What: Lost and Found

When: Friday, Sept. 28, 7 & 9 p.m.

Where: MY Millennium Place

Tickets: $10

Whistler resident Ian McIntosh finally got to spend more time at home this winter. Usually the pro big mountain skier is tearing up the powder season with ski film crews all over North America.

However, this year, Teton Gravity Research hired a filmmaker to cover four Whistler skiers, including McIntosh, for the winter season to produce some of the most adrenaline-fueled footage TGR has ever seen for its latest 16 mm endeavour, Lost and Found, premiering in Whistler Friday, Sept. 28 at 7 and 9 p.m. at MY Millennium Place.

“It’s been really good and so nice not having to travel so much, and getting to stay home and do the job,” McIntosh said. “It was a great season with a lack of sunshine, and almost too much snow, but we made it work.”

McIntosh, along with fellow Whistlerites Dana Flahr, Kye Petersen and Victoria Jealouse, will hit the screen with a team of other world-class skiers and snowboarders.

The Lost and Found camera crew traveled all over the globe: from the unexplored Tordrillo Mountains of Alaska and disturbing park features in Aspen to the over-the-head powder pillows of northern B.C.

McIntosh sticks strictly to the powder, utilizing natural terrain to experience skiing in its purest form.

“I just like the pureness of it,” he said of his big mountain passion. “Like a lot of people in this town, I am just a ski bum because I love powder and that is what big mountain skiing is. All I do is ride in powder. You never have to manicure a take off or build a jump. I simply ski the mountain as it is.”

McIntosh’s segment travels through both Whistler and Alaska terrain.

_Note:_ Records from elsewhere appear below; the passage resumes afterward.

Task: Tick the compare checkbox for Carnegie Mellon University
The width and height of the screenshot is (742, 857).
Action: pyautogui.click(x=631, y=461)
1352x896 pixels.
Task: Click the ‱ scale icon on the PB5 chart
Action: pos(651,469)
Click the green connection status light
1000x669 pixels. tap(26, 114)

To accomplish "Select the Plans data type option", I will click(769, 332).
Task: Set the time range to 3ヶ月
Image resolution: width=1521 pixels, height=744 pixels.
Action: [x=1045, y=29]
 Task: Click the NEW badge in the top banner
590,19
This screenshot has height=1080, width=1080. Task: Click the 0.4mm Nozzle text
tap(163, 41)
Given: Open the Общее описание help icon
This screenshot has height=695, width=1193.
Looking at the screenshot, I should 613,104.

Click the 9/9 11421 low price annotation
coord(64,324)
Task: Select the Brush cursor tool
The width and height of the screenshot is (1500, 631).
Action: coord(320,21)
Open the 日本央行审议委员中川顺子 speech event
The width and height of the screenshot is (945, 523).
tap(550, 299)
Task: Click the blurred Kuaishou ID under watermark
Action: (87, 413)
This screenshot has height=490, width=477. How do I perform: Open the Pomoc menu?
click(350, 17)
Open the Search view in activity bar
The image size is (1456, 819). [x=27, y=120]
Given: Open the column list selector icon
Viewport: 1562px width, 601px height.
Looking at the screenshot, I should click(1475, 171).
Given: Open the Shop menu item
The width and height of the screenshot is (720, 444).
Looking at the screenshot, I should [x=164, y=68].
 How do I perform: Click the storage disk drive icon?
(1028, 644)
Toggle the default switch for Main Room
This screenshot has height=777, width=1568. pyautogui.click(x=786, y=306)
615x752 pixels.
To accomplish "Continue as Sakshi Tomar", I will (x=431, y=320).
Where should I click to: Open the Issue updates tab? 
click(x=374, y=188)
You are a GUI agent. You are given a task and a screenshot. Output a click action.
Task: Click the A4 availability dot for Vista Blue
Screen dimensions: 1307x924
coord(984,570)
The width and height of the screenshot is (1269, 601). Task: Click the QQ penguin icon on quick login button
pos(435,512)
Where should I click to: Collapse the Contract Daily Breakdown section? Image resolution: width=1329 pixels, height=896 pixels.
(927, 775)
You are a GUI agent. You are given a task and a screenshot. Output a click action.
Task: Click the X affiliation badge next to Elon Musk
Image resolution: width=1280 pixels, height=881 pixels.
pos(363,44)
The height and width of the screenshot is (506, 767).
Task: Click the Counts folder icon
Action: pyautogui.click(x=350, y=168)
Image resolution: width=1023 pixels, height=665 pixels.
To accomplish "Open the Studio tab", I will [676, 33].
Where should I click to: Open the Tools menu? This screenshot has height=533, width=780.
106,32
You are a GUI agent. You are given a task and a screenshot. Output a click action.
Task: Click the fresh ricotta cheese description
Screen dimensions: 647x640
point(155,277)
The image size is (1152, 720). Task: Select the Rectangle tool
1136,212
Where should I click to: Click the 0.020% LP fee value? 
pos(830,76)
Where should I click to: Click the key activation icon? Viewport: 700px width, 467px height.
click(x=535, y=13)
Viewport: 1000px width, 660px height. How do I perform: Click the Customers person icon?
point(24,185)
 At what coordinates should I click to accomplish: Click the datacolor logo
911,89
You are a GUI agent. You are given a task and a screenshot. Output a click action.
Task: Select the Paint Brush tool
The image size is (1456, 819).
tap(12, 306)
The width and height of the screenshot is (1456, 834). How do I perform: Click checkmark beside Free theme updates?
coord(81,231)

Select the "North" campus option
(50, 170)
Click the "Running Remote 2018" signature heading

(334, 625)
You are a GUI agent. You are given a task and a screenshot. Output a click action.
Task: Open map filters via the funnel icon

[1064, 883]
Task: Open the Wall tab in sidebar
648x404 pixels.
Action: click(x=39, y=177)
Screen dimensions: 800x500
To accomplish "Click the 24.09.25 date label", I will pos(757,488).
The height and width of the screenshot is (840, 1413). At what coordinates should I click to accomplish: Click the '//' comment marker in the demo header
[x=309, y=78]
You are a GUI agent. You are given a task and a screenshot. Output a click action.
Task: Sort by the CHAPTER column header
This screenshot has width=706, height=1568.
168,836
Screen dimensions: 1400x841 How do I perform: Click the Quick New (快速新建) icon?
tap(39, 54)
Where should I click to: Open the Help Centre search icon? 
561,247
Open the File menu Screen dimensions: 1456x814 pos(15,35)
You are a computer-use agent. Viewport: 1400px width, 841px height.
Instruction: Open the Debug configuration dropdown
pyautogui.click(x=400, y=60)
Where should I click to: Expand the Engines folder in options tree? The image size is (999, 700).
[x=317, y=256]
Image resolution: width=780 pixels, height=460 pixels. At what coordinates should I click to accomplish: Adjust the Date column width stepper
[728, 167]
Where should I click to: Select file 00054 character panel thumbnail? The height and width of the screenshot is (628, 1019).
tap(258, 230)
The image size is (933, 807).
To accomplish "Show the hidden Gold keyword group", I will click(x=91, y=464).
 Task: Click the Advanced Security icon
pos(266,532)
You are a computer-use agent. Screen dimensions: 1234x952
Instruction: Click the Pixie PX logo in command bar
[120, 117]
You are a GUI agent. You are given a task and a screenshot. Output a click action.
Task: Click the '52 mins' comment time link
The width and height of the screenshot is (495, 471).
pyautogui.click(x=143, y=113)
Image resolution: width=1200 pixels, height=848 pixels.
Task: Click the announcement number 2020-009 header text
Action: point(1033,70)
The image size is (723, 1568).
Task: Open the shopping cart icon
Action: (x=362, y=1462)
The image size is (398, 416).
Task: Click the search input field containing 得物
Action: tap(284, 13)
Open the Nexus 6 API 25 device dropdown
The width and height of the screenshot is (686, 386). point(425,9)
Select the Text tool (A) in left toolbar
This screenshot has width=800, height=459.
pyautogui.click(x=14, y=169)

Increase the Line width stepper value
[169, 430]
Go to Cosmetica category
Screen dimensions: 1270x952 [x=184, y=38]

“It’s a much bigger scale with several-thousand-foot descents,” he said of Alaska mountains. “You are really in the elements there. There are a lot of other factors in play than knowing a trick and throwing a trick. You’ve got to take into consideration the terrain, snow conditions and scale of the whole thing.”

This will be McIntosh’s second TGR film and fans can expect even steeper lines from McIntosh this time round.

“For me, the thing that I am excited about is that I kind of changed the style of the lines I was skiing,” he said. “The year before, it was multi-stage cliff lines. This year it is more steep spines.”

Flahr, Petersen and Jealouse will ensure there will be plenty of airtime as well.

“The quality in which TGR put it together as well as what everyone threw down this year was amazing,” McIntosh said. “Everyone has an amazing segment. The riding level and quality of production is being upped every year and this film is no exception. This film is upping the bar.”

In addition to the feature screening of Lost and Found, Paul Cotton will premier his short film, Gaper Day 2007. The mockumentary captures Whistler’s biggest end of season bash. Gaper Day staples, including daffies, twisters, rock grinds, one-piece suits, stretch pants and Mexican wrestlers, will be exposed on the big screen like never before.

Advance $10 tickets are now on sale at ticketmaster.ca or MY Millennium Place.